Value of Doppler ultrasound combined with serum mitochondrial fusion protein 2 and cavitary protein-1 in predicting fetal growth restriction in preeclampsia

  • 摘要:
    目的 分析多普勒超声联合子痫前期孕妇血清线粒体融合蛋白2(mitofusin-2)、陷窝蛋白-1(Cav-1)水平对胎儿生长受限的预测价值。
    方法 选取167例子痫前期孕妇为研究对象, 分为胎儿生长受限组63例和非胎儿生长受限组104例。采用酶联免疫吸附试验(ELISA)法检测2组血清mitofusin-2、Cav-1水平。采用多因素Logistic回归分析法筛选胎儿生长受限的影响因素。采用受试者工作特征(ROC)曲线评估多普勒超声参数联合血清mitofusin-2、Cav-1预测胎儿生长受限的价值。
    结果 胎儿生长受限组分娩孕周短于非胎儿生长受限组,差异有统计学意义(P < 0.05)。胎儿生长受限组的血清mitofusin-2、Cav-1水平低于非胎儿生长受限组,差异有统计学意义(P < 0.05)。胎儿生长受限组的多普勒超声参数脐动脉收缩期最高血流速度/脐动脉舒张期最高血流速度(S/D)、阻力指数(RI)和搏动指数(PI)高于非胎儿生长受限组,差异有统计学意义(P < 0.05)。多因素Logistic回归分析结果显示,分娩孕周及mitofusin-2、Cav-1水平为胎儿生长受限的影响因素(P < 0.05)。S/D、RI、PI及mitofusin-2、Cav-1联合预测胎儿生长受限的曲线下面积(AUC)优于各指标单独预测。
    结论 多普勒超声参数联合子痫前期孕妇血清mitofusin-2、Cav-1预测胎儿生长受限的AUC为0.960, 为胎儿生长受限早期风险分层提供了临床可操作的工具。

     

    Abstract:
    Objective To analyze the predictive value of Doppler ultrasound parameters combined with serum mitofusin-2 and caveolin-1 (Cav-1) levels in pregnant women with preeclampsia for fetal growth restriction.
    Methods A total of 167 pregnant women with preeclampsia were selected as the study subjects and divided into fetal growth restriction group (n=63) and non-fetal growth restriction group (n=104). Enzyme-linked immunosorbent assay (ELISA) was used to measure the serum levels of mitofusin-2 and Cav-1 in both groups. Multivariate logistic regression analysis was employed to screen for influencing factors of fetal growth restriction.

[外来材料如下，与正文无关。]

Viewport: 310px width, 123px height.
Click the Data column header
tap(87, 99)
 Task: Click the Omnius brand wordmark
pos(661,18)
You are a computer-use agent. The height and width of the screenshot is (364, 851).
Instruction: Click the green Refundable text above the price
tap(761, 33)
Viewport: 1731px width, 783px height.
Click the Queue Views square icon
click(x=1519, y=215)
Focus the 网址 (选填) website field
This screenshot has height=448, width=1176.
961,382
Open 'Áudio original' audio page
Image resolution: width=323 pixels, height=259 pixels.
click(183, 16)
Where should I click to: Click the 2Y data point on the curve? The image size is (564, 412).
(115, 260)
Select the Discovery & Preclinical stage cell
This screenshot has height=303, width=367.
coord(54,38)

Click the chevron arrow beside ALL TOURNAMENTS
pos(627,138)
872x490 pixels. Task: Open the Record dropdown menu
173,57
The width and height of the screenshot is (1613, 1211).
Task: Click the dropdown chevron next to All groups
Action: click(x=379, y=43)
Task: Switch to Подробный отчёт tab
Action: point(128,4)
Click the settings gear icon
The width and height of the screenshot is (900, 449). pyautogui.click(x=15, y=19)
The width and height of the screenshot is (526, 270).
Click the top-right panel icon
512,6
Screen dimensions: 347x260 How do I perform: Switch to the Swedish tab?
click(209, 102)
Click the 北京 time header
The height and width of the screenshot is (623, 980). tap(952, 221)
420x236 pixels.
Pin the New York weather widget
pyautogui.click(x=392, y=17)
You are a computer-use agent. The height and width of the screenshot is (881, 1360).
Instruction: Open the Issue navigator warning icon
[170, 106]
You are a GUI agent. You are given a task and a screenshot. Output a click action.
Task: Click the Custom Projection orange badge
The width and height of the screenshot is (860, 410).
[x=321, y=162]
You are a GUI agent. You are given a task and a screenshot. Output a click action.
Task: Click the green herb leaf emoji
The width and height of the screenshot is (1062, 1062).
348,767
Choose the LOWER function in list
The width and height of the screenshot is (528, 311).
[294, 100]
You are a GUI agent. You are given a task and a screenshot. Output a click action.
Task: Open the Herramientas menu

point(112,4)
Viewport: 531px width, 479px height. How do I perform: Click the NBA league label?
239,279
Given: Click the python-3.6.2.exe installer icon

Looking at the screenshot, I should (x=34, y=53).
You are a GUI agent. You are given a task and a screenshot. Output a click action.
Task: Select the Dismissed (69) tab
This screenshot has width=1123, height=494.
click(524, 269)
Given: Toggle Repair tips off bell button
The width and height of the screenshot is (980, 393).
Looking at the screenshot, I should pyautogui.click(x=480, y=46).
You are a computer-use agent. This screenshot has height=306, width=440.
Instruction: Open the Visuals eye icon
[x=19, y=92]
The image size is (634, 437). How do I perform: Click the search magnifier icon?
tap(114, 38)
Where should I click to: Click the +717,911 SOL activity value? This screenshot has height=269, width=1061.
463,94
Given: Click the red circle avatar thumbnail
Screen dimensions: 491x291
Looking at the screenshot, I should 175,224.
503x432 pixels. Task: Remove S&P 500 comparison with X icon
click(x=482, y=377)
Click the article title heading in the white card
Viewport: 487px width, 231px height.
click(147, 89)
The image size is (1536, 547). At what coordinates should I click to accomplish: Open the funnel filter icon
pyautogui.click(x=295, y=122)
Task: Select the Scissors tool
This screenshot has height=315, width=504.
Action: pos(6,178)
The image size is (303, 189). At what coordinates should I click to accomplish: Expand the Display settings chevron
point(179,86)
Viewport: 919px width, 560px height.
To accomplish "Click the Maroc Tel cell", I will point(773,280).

The receiver operating characteristic (ROC) curve was utilized to evaluate the predictive value of Doppler ultrasound parameters combined with serum mitofusin-2 and Cav-1 levels for fetal growth restriction.
    Results The gestational age at delivery in the fetal growth restriction group was significantly shorter than that in the non-fetal growth restriction group (P < 0.05). The serum levels of mitofusin-2 and Cav-1 in the fetal growth restriction group were significantly lower than those in the non-fetal growth restriction group (P < 0.05). The Doppler ultrasound parameters umbilical artery peak systolic velocity/umbilical artery end-diastolic velocity (S/D), resistance index (RI) and pulsatility index (PI) in the fetal growth restriction group were significantly higher than those in the non-fetal growth restriction group (P < 0.05). Multivariate logistic regression analysis revealed that gestational age at delivery, as well as the levels of mitofusin-2 and Cav-1 were influencing factors for fetal growth restriction (P < 0.05). The area under the curve (AUC) for the combined prediction of fetal growth restriction using S/D, RI, PI, mitofusin-2 and Cav-1 was superior to that of each individual indicator.
    Conclusion The AUC for predicting fetal growth restriction using Doppler ultrasound parameters combined with serum mitofusin-2 and Cav-1 levels in pregnant women with preeclampsia is 0.960, providing a clinically operable tool for early risk stratification of fetal growth restriction.